Home » Advocacy » Policy Topics » Privacy

Privacy  

CTIA Position:
CTIA-The Wireless Association® and the wireless industry maintain their highest regard for preserving the privacy of customer call records and other Customer Proprietary Network Information (CPNI), and take the matter of fraudulent obtaining and/or use of this information very seriously.

The theft of CPNI is unacceptable, and the current practice of impersonating customers, known as “pretexting,” is illegal. 

The 109th Congress passed HR 4709, and CTIA and its member companies support this legislation that focuses on these criminals and increases fines and penalties that could result in this illegal activity.

Congress has wisely targeted the illegal obtaining, sale, and purchasing of customers’ information, rather than imposing new rules that would inconvenience legitimate customers by making it harder for them to obtain information about their accounts.

Key Points:

• Wireless Carriers Have Extensive Security Measures in Place.  The wireless industry is committed to protecting the privacy of their most valuable assets—their customers—and wireless carriers have deployed a variety of practices to thwart the unauthorized access of CPNI.
  • Training. Carriers spend thousands of hours training their service representatives to be responsive to customers and to screen callers that might be trying to trick the carrier into disclosing call records.
  • Billing System Control Mechanisms. Wireless carriers require several tokens to verify a customer’s identity when they request information over the phone. Many carriers will send the call record details on a customer’s bill only to the customer’s address of record. Most billing systems have audit mechanisms to track every user who views an account.

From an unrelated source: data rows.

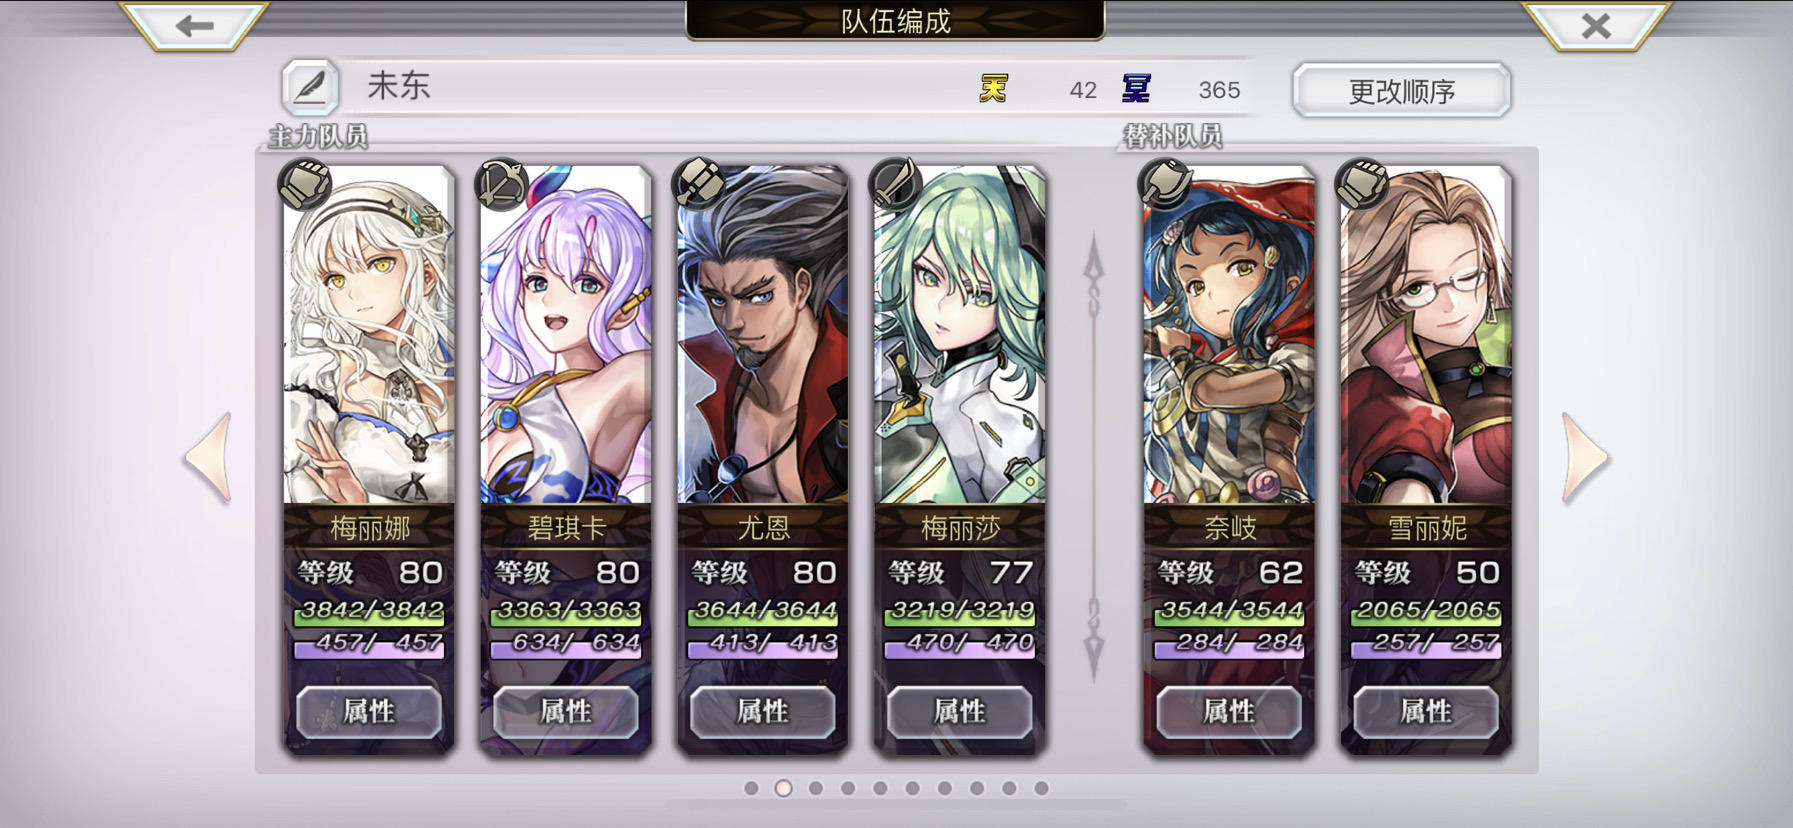Click the hammer class icon on 尤恩's card

[699, 184]
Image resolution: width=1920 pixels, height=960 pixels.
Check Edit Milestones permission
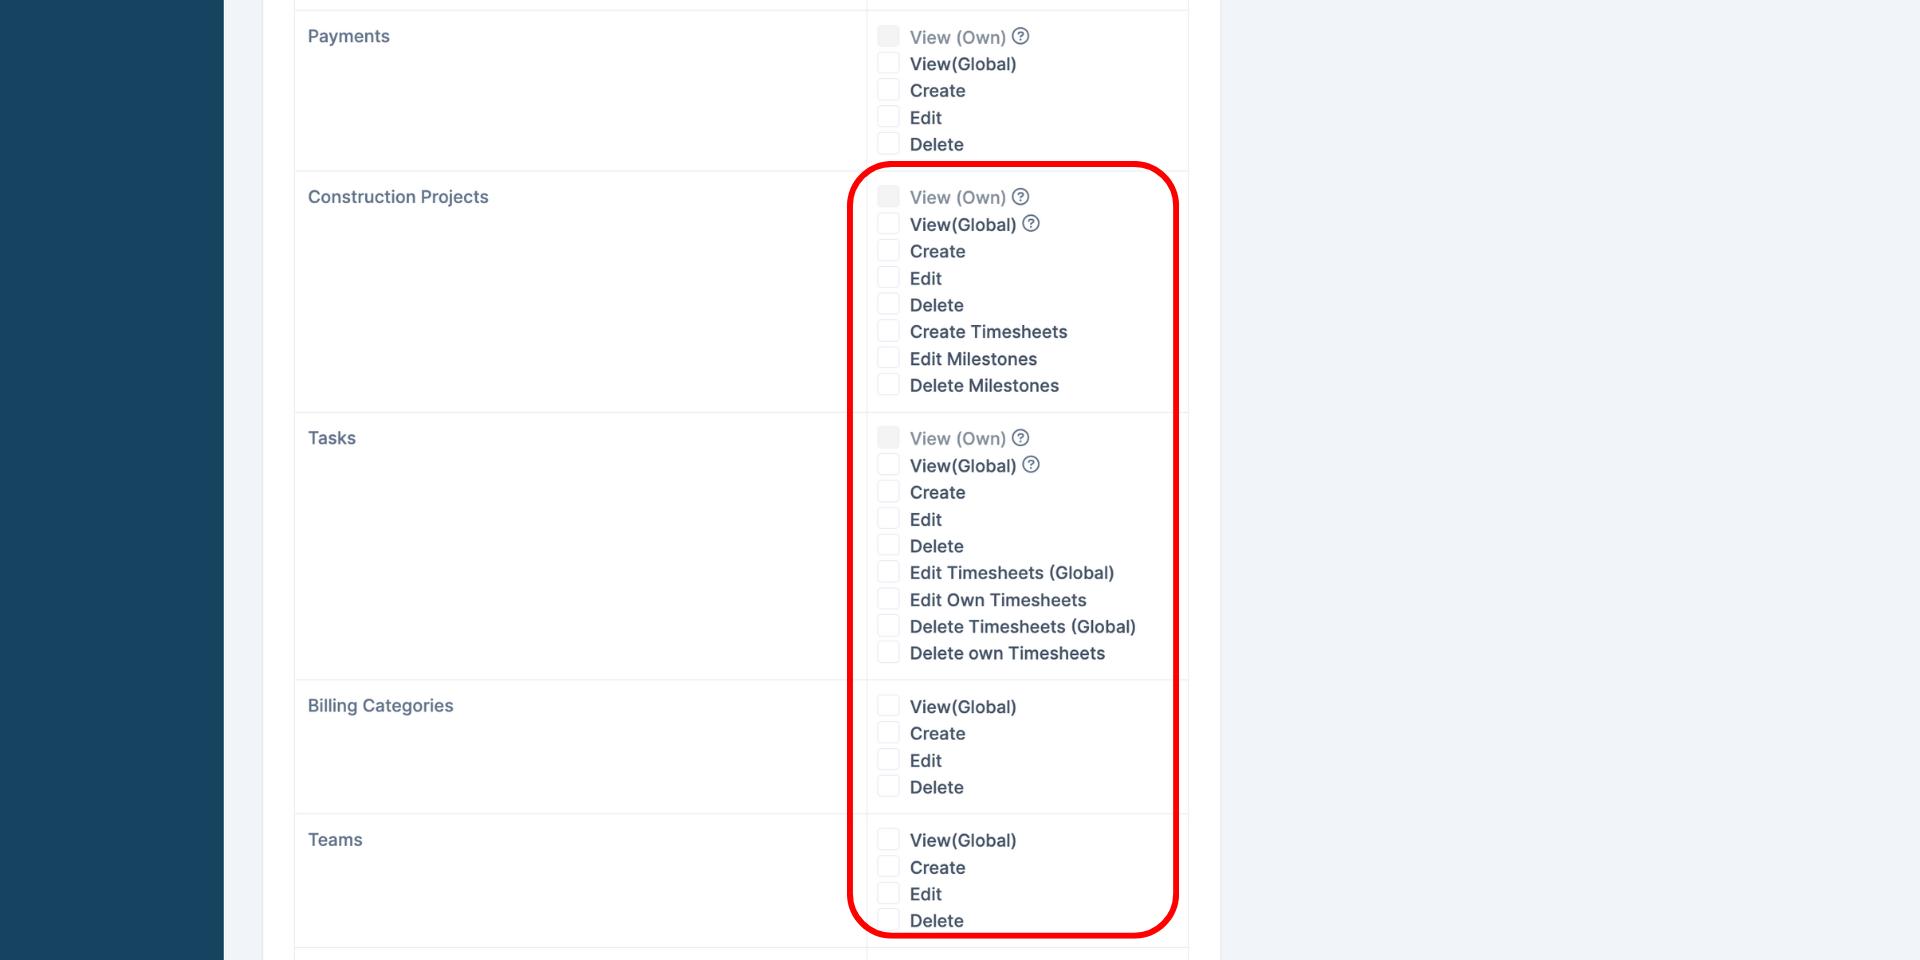pos(888,358)
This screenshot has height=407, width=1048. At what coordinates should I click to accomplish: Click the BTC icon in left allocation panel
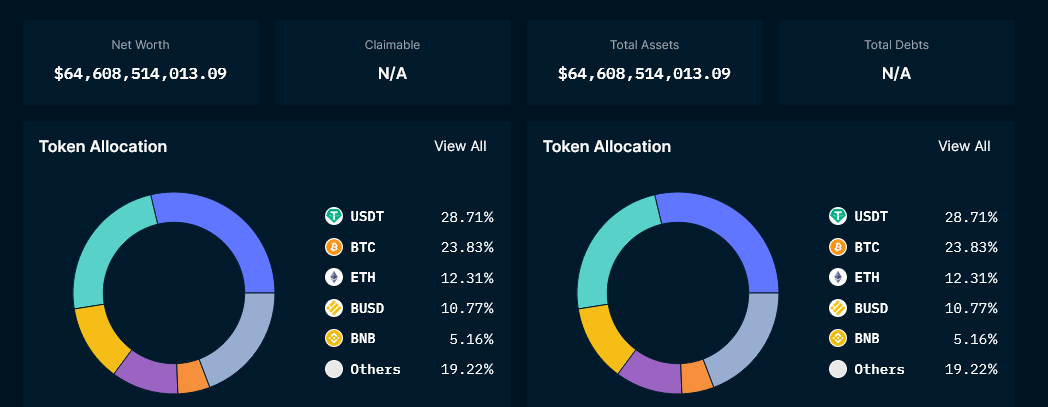pyautogui.click(x=334, y=247)
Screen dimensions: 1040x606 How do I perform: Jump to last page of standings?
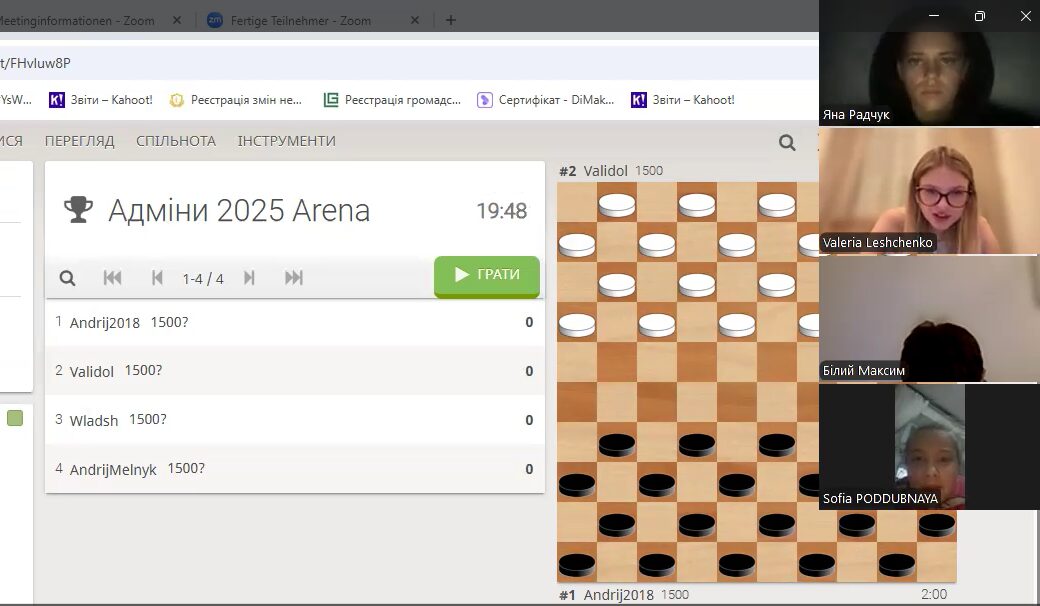point(294,278)
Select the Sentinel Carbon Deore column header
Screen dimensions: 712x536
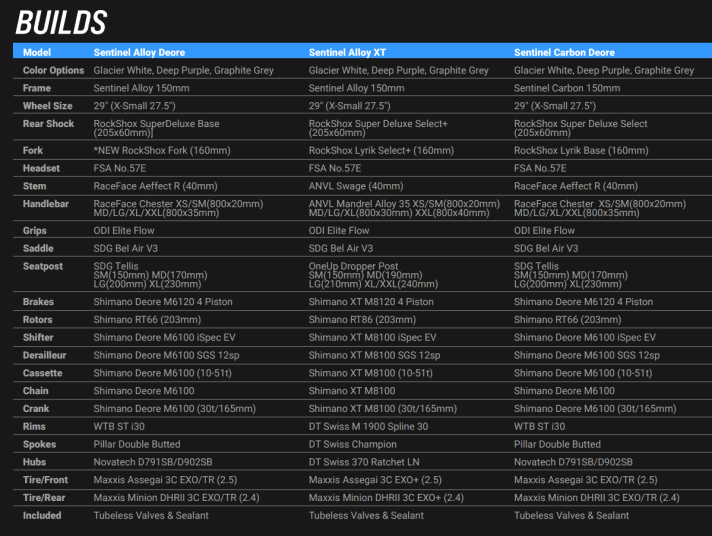(564, 52)
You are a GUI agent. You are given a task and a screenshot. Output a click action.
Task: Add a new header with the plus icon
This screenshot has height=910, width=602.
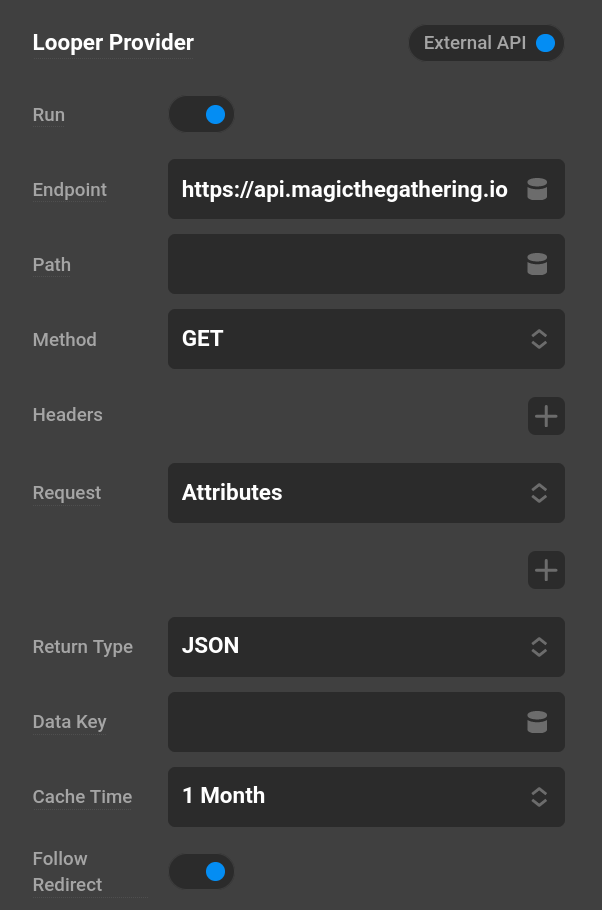tap(546, 416)
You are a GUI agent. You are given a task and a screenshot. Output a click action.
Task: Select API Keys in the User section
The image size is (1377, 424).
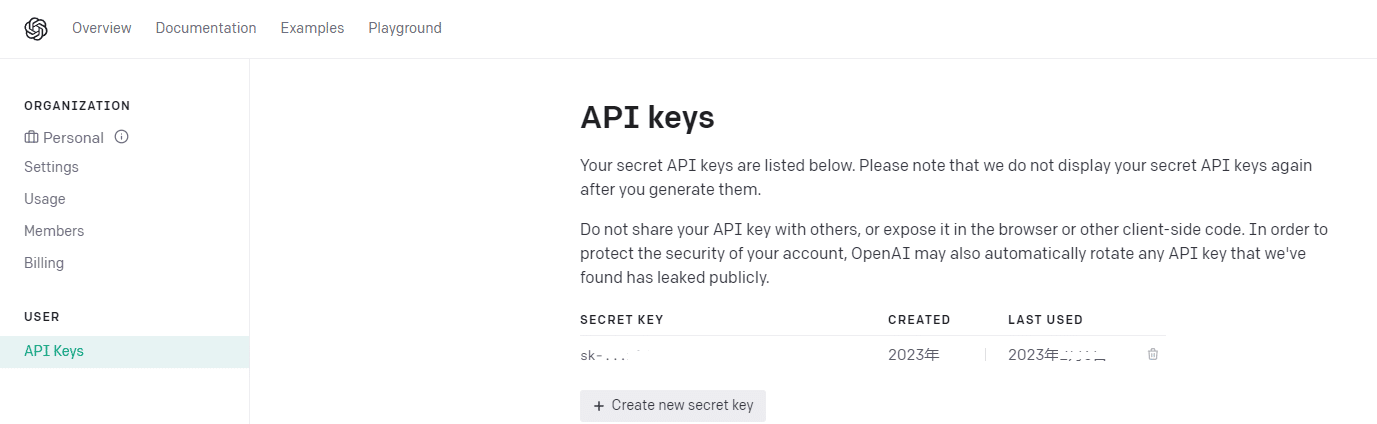(x=54, y=351)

This tracking feature allows the carrier to research specific accounts that have been compromised as well as monitor service representatives who are viewing an unusually large number of accounts.
  • Protecting Internet Access to Account Data. Wireless carriers that provide on-line access to billing data require a password to access account data over the Internet. Many carriers provide the customer with a unique password by sending a text message to the customer’s wireless device or by e-mail or regular mail to the address where the customer’s bill is sent. (Of course, customers are then able to “reset” their password.)
  • Consumer Code for Wireless Service. Wireless carriers subscribing to CTIA’s Consumer Code for Wireless Service have adopted and published their privacy policies. Those policies explain the carrier’s information practices to consumers,  in accordance with applicable federal and state laws.
• Investigation and Prosecution are Key to Protecting Wireless Consumer Privacy.  Wireless carriers maintain security and fraud departments that are responsible for protecting customers’ privacy and which work with law enforcement to combat the theft of CPNI and other customer data. Through these investigations, the carriers are identifying the information brokers and the specific channels they have been using to access consumer’s call records.
• Carriers are Taking Legal Action. In the past year alone, Verizon Wireless, Cingular, Sprint-Nextel, and T-Mobile filed complaints and successfully obtained injunctions across the country to shut these data thieves down. In addition, both the FCC and the FTC have opened investigations regarding the sale of call records. And Congress took action in December, 2006 to stamp out this fraudulent activity by passing a law that makes the fraudulent acquisition or unauthorized disclose of phone records a federal crime.
• Consumers Can Take Action Too. The wireless industry encourages customers to utilize the protections provided by carriers, such as passwords on their accounts. It is best to use a password that others are not likely to know. Customers can call their carrier and verify whether access to their account can be “restricted.”